La tradition bijoutière genevoise remonte au 18ème siècle. | Keystone

Cet article est extrait de notre newsletter quotidienne «Sortir de la crise».

Les fondateurs de GemGenève, le salon genevois dédié à la bijouterie et aux pierres précieuses, ont bravement annoncé qu’ils tiendraient leur troisième édition entre le 1er et le 4 novembre à Palexpo, «si la situation sanitaire le permet». Dans un contexte économique des plus moroses pour une branche «à l’arrêt» depuis la pandémie, les organisateurs espèrent des retombées économiques positives pour l’ensemble de l’industrie et pour Genève.

Pourquoi on en parle.
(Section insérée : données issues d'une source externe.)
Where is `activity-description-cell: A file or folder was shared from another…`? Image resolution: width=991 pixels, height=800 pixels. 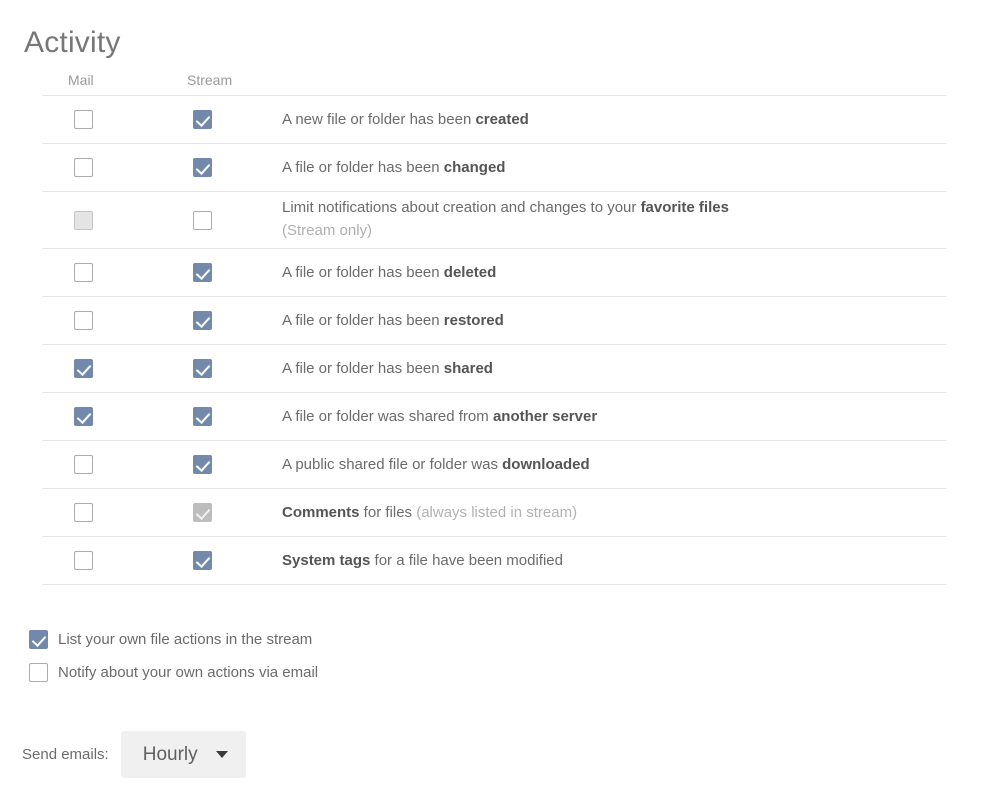 activity-description-cell: A file or folder was shared from another… is located at coordinates (613, 417).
La petite foire de «niche» a été créée en 2018 par deux figures réputées des gemmes et bijoux genevois, Ronny Totah et Thomas Faerber. Initialement prévue entre le 5 et le 8 novembre 2020, elle avait déjà réussi à attirer des joailliers du monde entier et des milliers de visiteurs ces deux dernières années. Certes, ce n’est pas un salon de la taille de la taille de ceux de Hong Kong ou même à Bâle, mais le seul au monde à être inventé «par des marchands pour des marchands». «Élégant sans être prétentieux», il est venu pallier un manque entre le très haut de gamme inaccessible et les versions «souk». Un pari réussi pour tous les petits acteurs et une opportunité pour Genève de reprendre sa place légitime dans le monde des bijoux, des pierres précieuses et de l’horlogerie, surtout depuis l’annonce de la fermeture définitive de Baselworld en avril dernier.